Secretary of State Hillary Clinton said Tuesday that the United States has no problem with Iran's Bushehr nuclear reactor because the power plant's Russian uranium fuel will be returned after it is used. The Bushehr plant, which has been under construction for many years, is now being loaded with fuel.
Despite their concerns about what they say is an Iranian nuclear weapons drive, U.S. officials say they do not see a proliferation threat from the Bushehr plant, which will be under international safeguards.
Construction of the Bushehr plant on the Persian Gulf was begun by German builders before Iran's Islamic Revolution. Russian contractors undertook to complete the project several years ago.
Under that arrangement, Russia is providing the enriched uranium fuel for the reactor. Iran is to return the spent fuel rods for reprocessing in Russia under international safeguards.
U.S. officials call the scenario a "model" for Iranian civil nuclear energy that does not pose a weapons risk.
At a New York meeting with Austrian Foreign Minister Michael Spindeleggar, U.S. Secretary of State Hillary Clinton said Iran's civil nuclear power program, and its presumed quest for nuclear weapons through a largely-concealed enrichment effort, are two different things.

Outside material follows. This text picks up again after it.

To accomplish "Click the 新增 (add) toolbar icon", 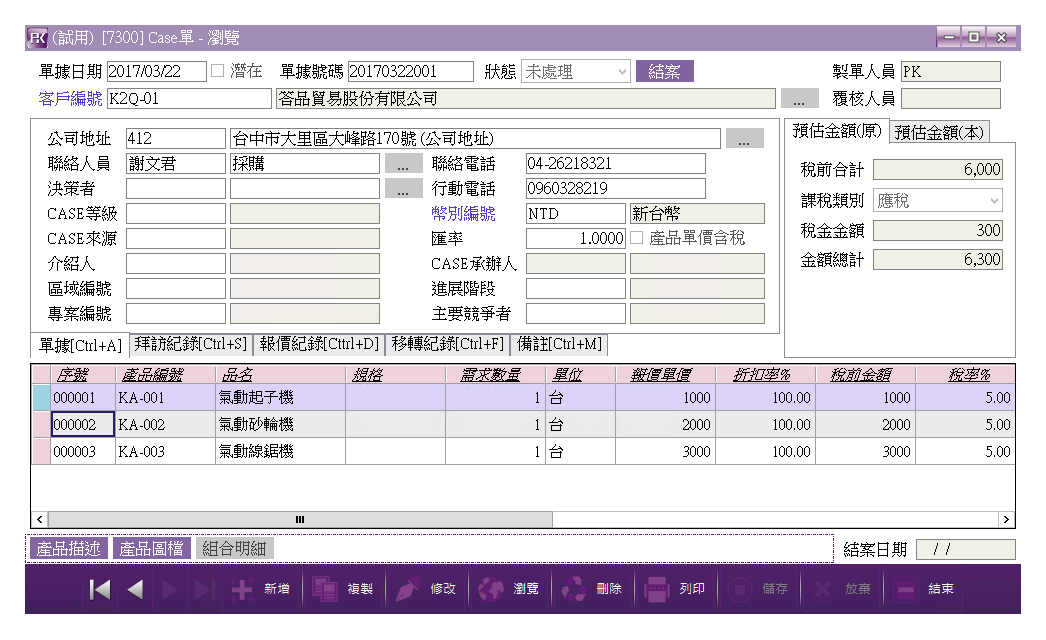I will coord(243,590).
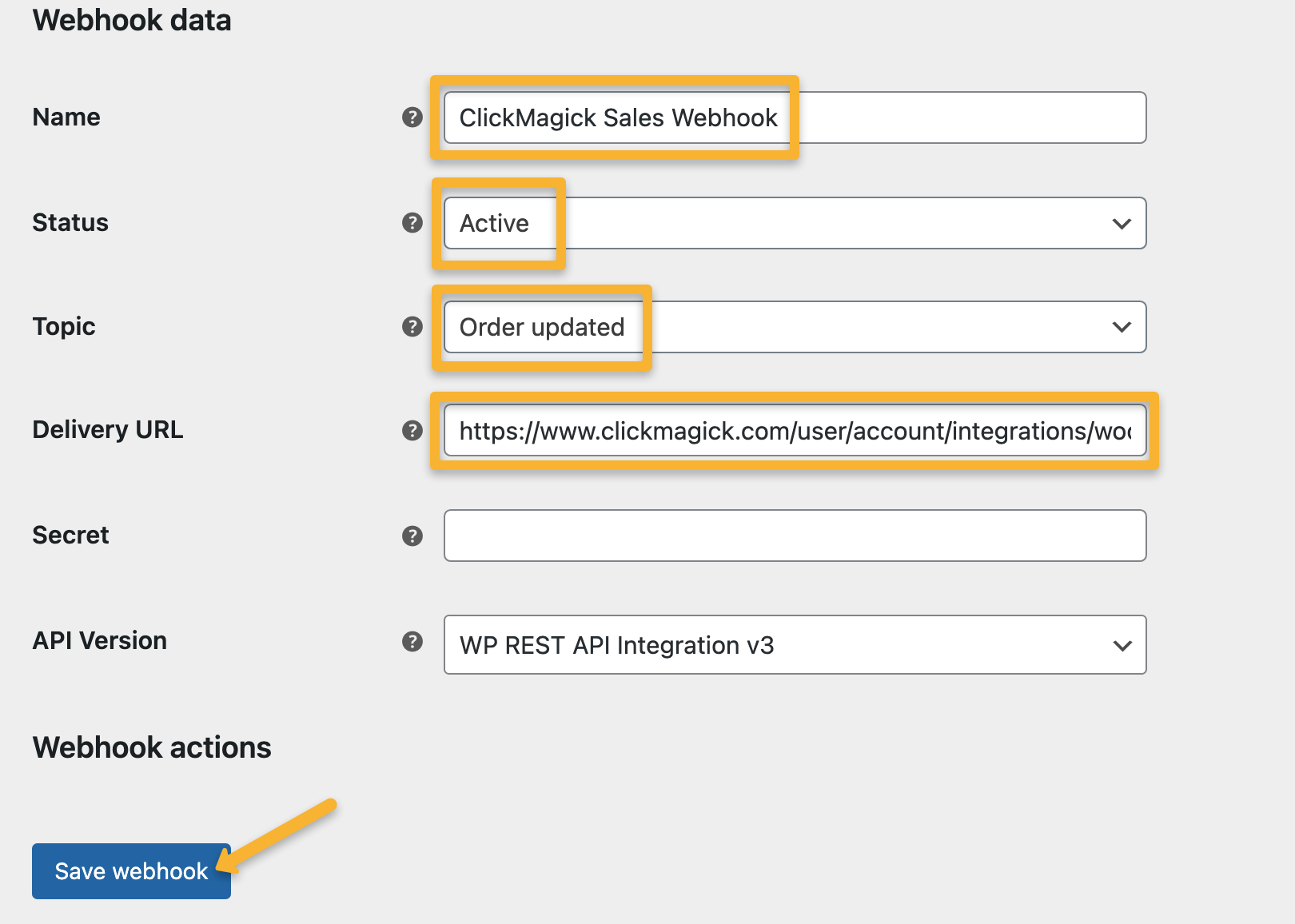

"What they are doing is starting a reactor that is, based on everything we know about it and everything that the Russians have informed us about it since they have worked with the Iranians over many years to build this reactor, strictly for peaceful purposes. Our problem is not with their reactor at Bushehr. Our problem is with their facilities at places like Natanz, and their secret facility at Qom and other places where we believe they are conducting their weapons program," she said.
The Austrian foreign minister, whose country is host to the International Atomic Energy Agency, said international contacts with Iran over its nuclear program are at a "sensitive moment." He said Tehran might be ready to return to negotiations.
Clinton said she is hopeful that the negotiating process between Iran and the five permanent U.N. Security Council countries and Germany, the P5+1, can resume soon.
U.S. officials say U.N. and unilateral sanctions aimed at forcing Iran back to the bargaining table are being felt in Tehran and that Iranian authorities have had some contacts with European Union Foreign policy chief Catherine Ashton about new talks, but made no commitments.
Iranian officials invited media coverage of the start of the fueling process at Bushehr on Tuesday. They said the loading could take another two or three months and that the plant probably will not go online until February.
Although not objecting to the Bushehr plant in principle, some U.S. officials have expressed concern that operating the reactor might give Iranian technicians know-how applicable to a weapons program.
Iran insists that its nuclear program is peaceful.